Under paragraph 2 of Article 21 of the Treaty,
Any dispute between the High Contracting Parties as to the interpretation or application of the present Treaty, not satisfactorily adjusted by diplomacy, shall be submitted to the International Court of Justice, unless the High Contracting Parties agree to settlement by some other pacific means.
I have previously tweeted on more than one occasion that the ICJ would have no jurisdiction, but I had forgotten about this provision (luckily someone reminded me on Twittter). Believe it or not, Article 21 of the U.S-Iran Friendship Treaty has already been the basis for two prior ICJ proceedings: the U.S. case against Iran’s seizure of the U.S. embassy and its personnel (1979) and the Iranian case against U.S. actions against its Iranian oil platforms in 1992. So it is clear that Article 21(2) is a legitimate basis for jurisdiction, and the ICJ held in both prior cases that this provision conferred jurisdiction upon it.
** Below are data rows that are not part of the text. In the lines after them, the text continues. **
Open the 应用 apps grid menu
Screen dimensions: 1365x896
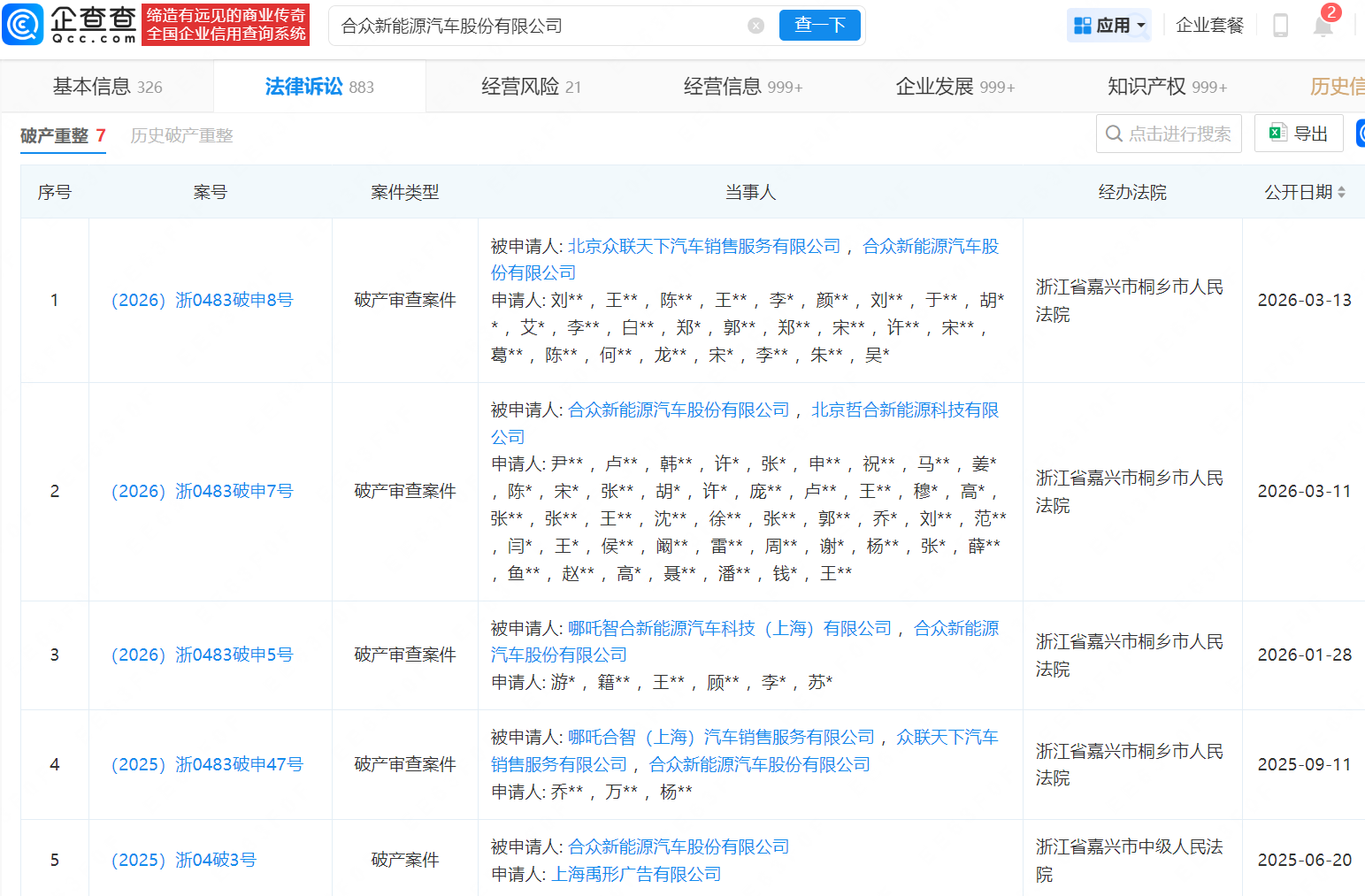pos(1109,26)
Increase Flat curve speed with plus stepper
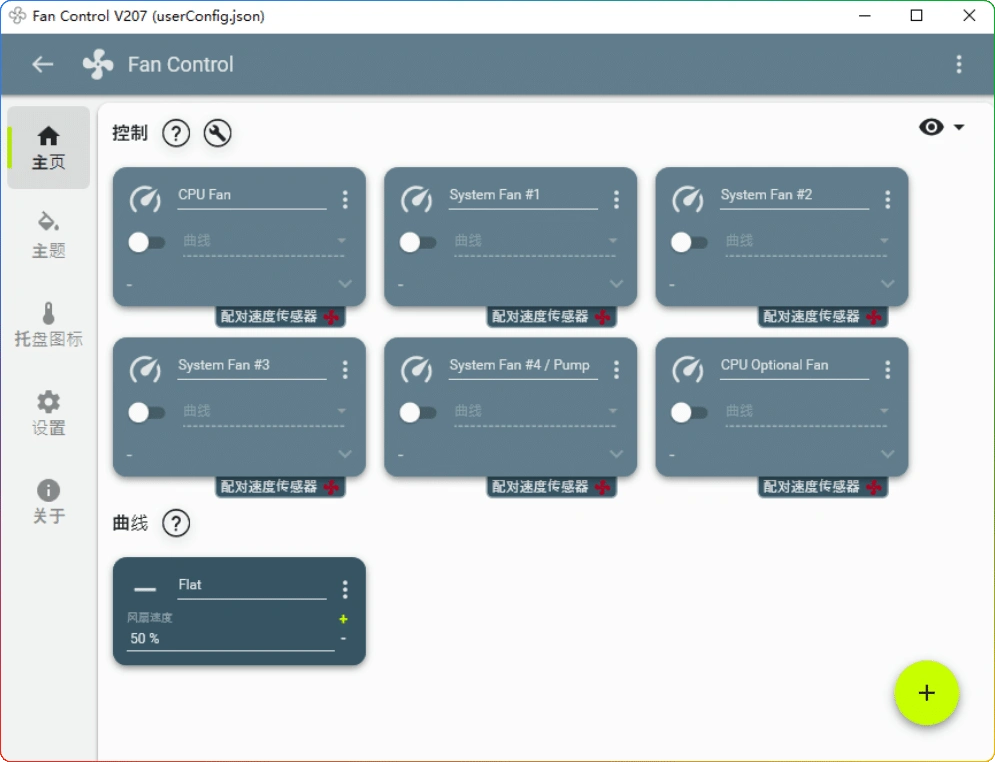The height and width of the screenshot is (762, 995). tap(343, 618)
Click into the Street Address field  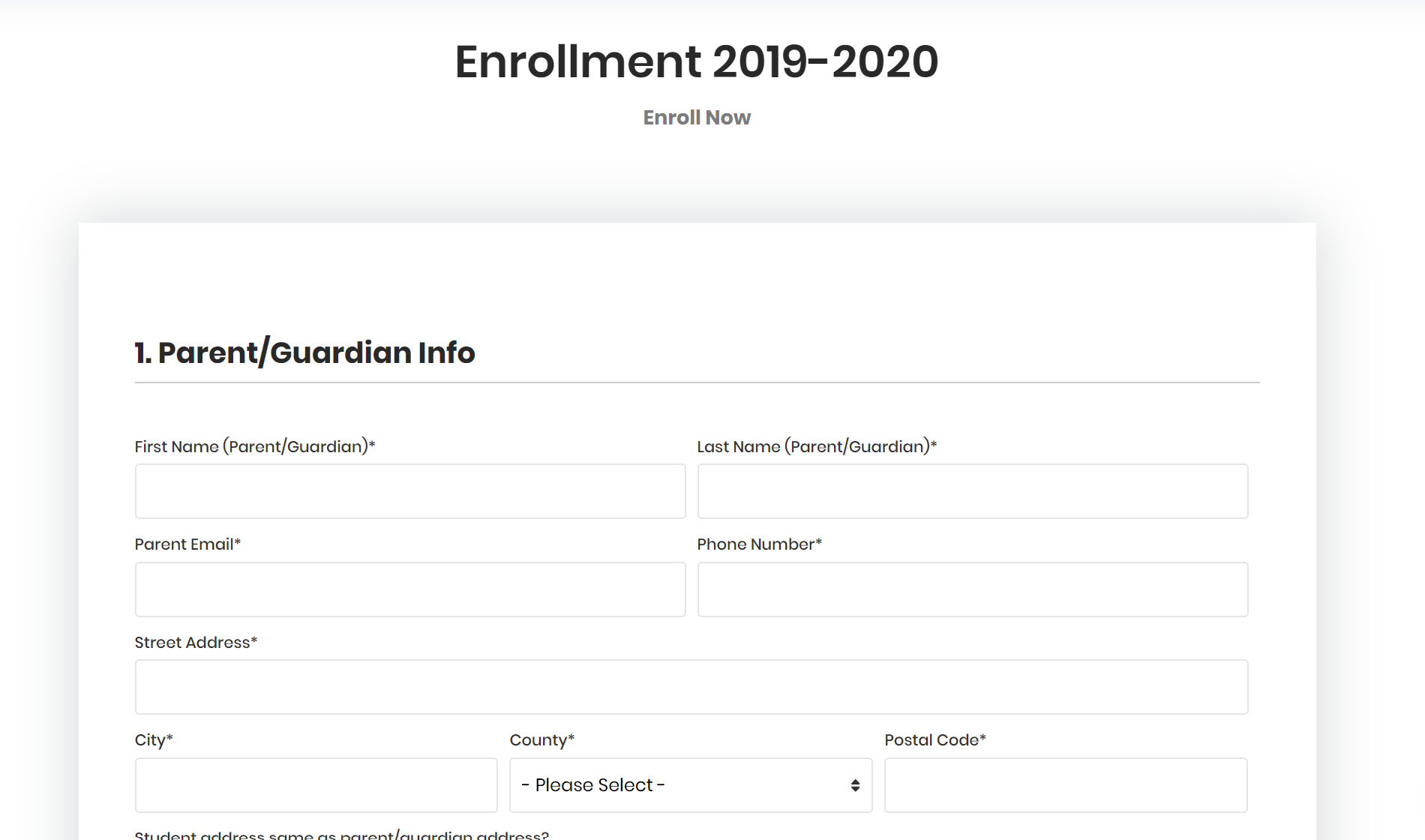pos(692,687)
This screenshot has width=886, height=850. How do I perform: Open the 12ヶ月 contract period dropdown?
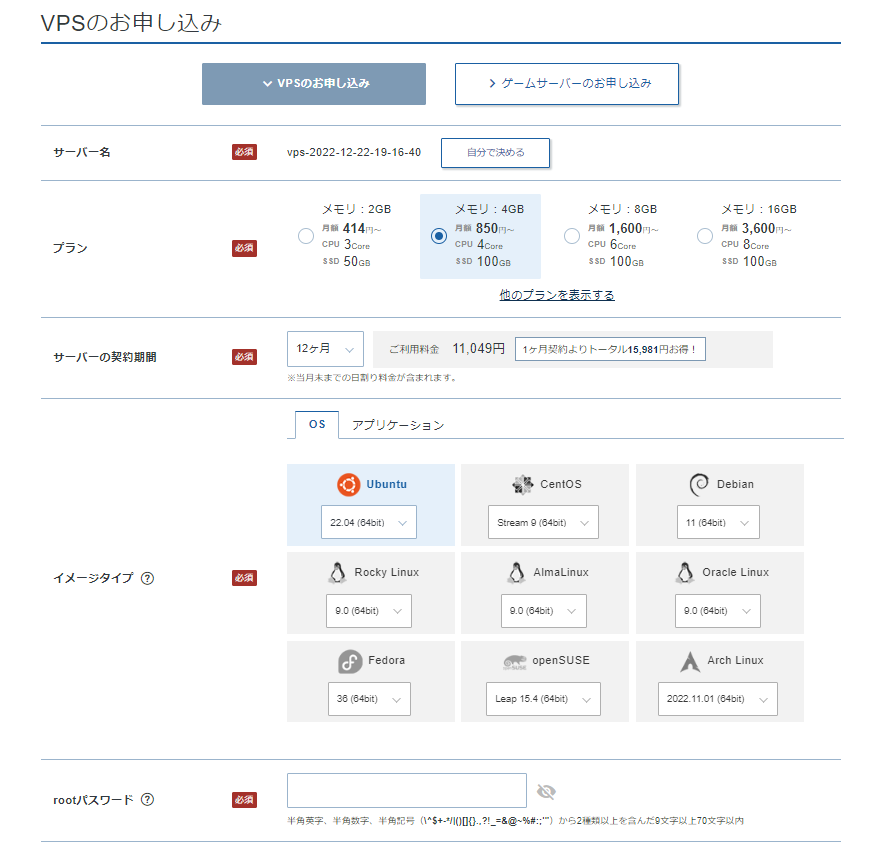pyautogui.click(x=325, y=349)
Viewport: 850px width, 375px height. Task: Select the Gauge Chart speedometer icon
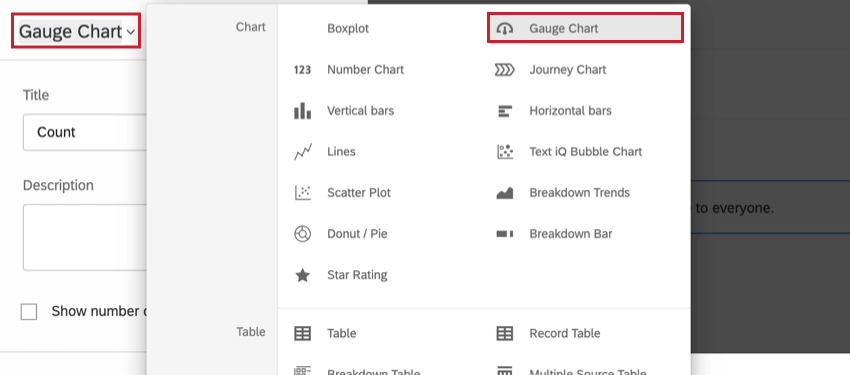click(x=505, y=29)
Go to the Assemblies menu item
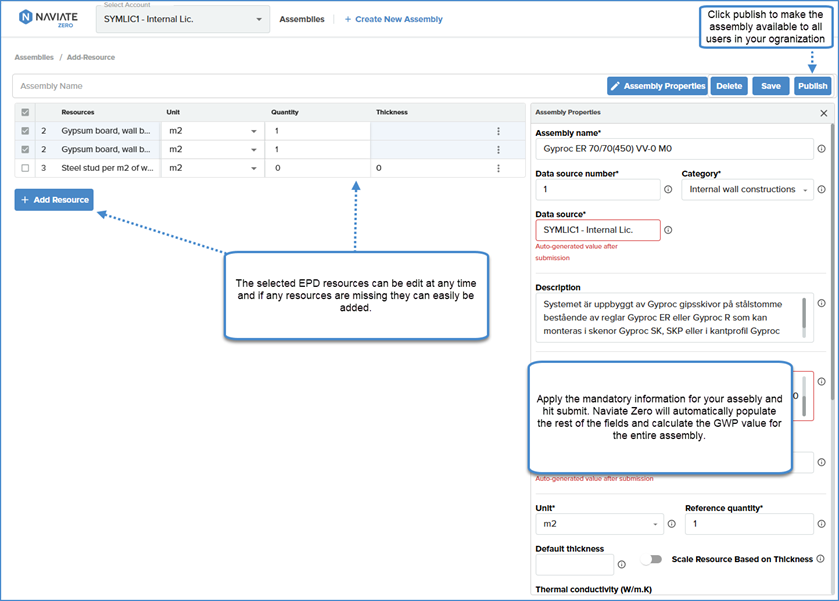The image size is (839, 601). click(x=301, y=19)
On the other hand, Article 21 limits a party’s claim to a “dispute…as to the interpretation or application of the present Treaty.” This means Iran will have to limit its claim to violations of the treaty, rather than violations of general international law. This is harder than it looks. In the 2003 Oil Platforms judgment, the ICJ found that it had jurisdiction, and that U.S. attacks on the oil platforms were not justified on self defense. The ICJ nonetheless found that Iran’s claim that U.S. attacks on its oil platforms did not breach the “freedom of commerce” between the two nations, since no such commerce in oil was occurring at that time. So the U.S. lost on jurisdiction, but won on the merits.
So I am going to reverse my earlier views and tentatively guess that the ICJ will find that it has jurisdiction over this case. In particular, I think Iran will have a good argument that Article IV(2), which requires the U.S. give Iranian nationals’ property “the most constant protection and security within the territories of the other High Contracting Party, in no case less than that required by international law….” (emphasis added). I am not sure Iran is right that the U.S. violated Article IV(2), but I think Iran has a plausible argument that it could have been violated. That should be enough for jurisdiction.
I nonetheless expect the U.S. government to make a big fight over jurisdiction and admissibility. Even if it loses, the U.S. can slow down these proceedings tremendously by battling over jurisdiction and narrowing which claims Iran can bring forward. This strategy worked very well in the Oil Platforms case. Iran filed the proceedings in 1992. The ICJ did not issue an determination on jurisdiction until 1996. The ICJ then took another seven years to finally issue a judgment on the merits in 2003 (which the U.S. won anyway). With any luck, the U.S. could avoid a merits judgment here until 2027.
I think this case might move along more briskly, but it will still take a while. And I think the slow wheels of international justice might work out for both sides here. Iran’s leaders can say they are doing something, but it will not result in any immediate judgment that will put the U.S. on the spot. The U.S. can drag this out, and it might even prevail on the merits (I have no strong opinion on that complex issue yet).
I do not expect the U.S., however, to boycott of the entire proceedings, as China has been doing in the Philippines South China Sea arbitration. For one thing, there is really no need, as I explained above, since we could be in for a 10 year wait for a judgment. For another, the U.S. needs to show that it plays nice with international law and courts to bolster its own calls on China to abide by the South China Sea arbitration.